Department of Electrical & Computer Engineering, Oregon State University, Corvallis, Oregon 97331 -USA. E-mail: ajay@ece.orst.edu

Abstract—The performance of most crypto systems is primarily determined by an efficient implementation of arithmetic operations. When implementing public key cryptography such as RSA the primary requirements are high speed arithmetic computation, small size and low power consumption and resistance to side channel attacks. In this paper an efficient way to explore fast modular operation has been explored, using redundant digit sets with higher radices and making modifications to Montgomery's Algorithm in order to explore deep pipelining at architecture level which improves the throughput and latency of the system. This paper presents a solution to the problems of existing methods, proposes an actual implementation of the solution and demonstrates the benefit of the proposed approach.

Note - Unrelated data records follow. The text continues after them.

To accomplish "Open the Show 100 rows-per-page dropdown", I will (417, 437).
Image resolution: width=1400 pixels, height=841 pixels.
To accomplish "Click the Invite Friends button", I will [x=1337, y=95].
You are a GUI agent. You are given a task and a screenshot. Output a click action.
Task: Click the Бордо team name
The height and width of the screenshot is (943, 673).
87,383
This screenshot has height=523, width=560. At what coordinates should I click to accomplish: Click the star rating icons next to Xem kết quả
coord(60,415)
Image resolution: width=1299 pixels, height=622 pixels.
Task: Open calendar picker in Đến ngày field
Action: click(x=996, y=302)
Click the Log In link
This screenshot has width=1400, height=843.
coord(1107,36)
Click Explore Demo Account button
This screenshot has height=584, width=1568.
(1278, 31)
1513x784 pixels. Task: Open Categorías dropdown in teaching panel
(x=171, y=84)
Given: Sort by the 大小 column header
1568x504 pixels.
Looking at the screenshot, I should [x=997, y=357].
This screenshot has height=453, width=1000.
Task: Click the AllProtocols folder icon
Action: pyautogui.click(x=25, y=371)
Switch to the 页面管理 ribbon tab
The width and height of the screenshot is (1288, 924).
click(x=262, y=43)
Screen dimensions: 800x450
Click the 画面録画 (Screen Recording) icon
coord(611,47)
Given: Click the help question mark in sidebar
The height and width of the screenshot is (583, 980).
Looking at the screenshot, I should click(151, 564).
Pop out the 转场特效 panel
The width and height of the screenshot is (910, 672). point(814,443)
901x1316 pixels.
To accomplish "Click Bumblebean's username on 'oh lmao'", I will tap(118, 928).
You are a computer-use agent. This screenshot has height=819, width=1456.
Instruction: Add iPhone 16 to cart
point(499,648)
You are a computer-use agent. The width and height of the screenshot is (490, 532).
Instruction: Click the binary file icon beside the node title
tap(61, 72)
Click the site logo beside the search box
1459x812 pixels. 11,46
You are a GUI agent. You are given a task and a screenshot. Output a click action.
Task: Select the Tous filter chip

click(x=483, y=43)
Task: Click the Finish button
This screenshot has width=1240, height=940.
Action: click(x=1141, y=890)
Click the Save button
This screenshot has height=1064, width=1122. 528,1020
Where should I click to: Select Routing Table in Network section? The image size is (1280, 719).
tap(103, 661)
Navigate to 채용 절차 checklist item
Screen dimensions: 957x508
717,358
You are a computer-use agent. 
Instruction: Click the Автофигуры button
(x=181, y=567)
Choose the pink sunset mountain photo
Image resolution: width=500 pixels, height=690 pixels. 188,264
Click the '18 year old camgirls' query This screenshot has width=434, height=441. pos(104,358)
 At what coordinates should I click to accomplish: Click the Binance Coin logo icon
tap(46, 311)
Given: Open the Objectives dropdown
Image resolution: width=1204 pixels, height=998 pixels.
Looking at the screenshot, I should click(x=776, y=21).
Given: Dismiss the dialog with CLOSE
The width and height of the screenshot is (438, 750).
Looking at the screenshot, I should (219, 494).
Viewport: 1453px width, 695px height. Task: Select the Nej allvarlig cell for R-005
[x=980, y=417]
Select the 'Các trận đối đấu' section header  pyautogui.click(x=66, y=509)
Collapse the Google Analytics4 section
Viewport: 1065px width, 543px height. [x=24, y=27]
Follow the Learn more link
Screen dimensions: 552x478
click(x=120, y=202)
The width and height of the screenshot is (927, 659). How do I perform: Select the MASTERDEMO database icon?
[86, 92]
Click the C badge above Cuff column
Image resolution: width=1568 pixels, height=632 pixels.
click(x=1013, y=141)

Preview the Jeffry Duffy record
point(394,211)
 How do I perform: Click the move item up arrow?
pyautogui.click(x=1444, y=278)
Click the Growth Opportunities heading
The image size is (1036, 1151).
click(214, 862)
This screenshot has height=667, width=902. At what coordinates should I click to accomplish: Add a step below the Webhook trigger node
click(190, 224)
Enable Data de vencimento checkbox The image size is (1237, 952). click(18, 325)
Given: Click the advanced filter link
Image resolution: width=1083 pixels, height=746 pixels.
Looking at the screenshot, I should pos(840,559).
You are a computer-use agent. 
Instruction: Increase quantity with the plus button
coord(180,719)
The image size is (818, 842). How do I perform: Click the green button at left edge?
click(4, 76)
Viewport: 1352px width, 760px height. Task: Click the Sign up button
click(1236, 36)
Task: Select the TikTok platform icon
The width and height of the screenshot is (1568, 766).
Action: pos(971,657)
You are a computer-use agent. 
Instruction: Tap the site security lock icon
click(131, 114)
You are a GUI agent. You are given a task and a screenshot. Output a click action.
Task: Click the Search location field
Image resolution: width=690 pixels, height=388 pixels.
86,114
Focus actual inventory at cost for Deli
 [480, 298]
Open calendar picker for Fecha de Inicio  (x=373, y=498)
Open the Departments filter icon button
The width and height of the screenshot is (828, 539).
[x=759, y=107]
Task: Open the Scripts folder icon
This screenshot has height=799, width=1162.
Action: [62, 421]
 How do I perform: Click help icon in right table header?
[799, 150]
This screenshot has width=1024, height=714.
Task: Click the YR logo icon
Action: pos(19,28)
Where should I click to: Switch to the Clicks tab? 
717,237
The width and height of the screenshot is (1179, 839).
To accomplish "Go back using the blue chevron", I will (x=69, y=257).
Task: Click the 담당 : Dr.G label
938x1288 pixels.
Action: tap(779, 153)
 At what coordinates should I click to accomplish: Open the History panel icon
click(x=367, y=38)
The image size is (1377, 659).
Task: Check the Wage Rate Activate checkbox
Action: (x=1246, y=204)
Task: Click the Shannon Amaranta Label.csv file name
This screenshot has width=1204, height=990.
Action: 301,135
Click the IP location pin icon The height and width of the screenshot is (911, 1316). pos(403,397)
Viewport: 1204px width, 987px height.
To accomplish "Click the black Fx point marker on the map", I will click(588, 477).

I suspect my algorithm to be nearly optimal and challenge the cryptographic community for better results.

*Keywords*: **RSA**, modular exponentiation, modulo multiplication, bit serial multiplier architecture, pipelining, redundant digit set, **RNS**, Chinese remainder theorem power analysis, timing attacks.

### I. INTRODUCTION.

It is widely recognized that security issues will play a crucial role in the majority of future computer and communication systems. Central tools for achieving system security are cryptographic algorithms. For performance as well as for physical security reasons it is often required to realize cryptographic algorithms in hardware. Computational performance of large integers is important in implementation of public key cryptography. From mathematical viewpoint the cryptographic algorithms have a common characteristics: they perform long integer modular exponentiation. Hence to improve the performance of cryptographic system it is required to fasten the modular exponentiation. Many papers have been proposed in this direction but they are a trade off between area and power consumption and are vulnerable to side channel attacks.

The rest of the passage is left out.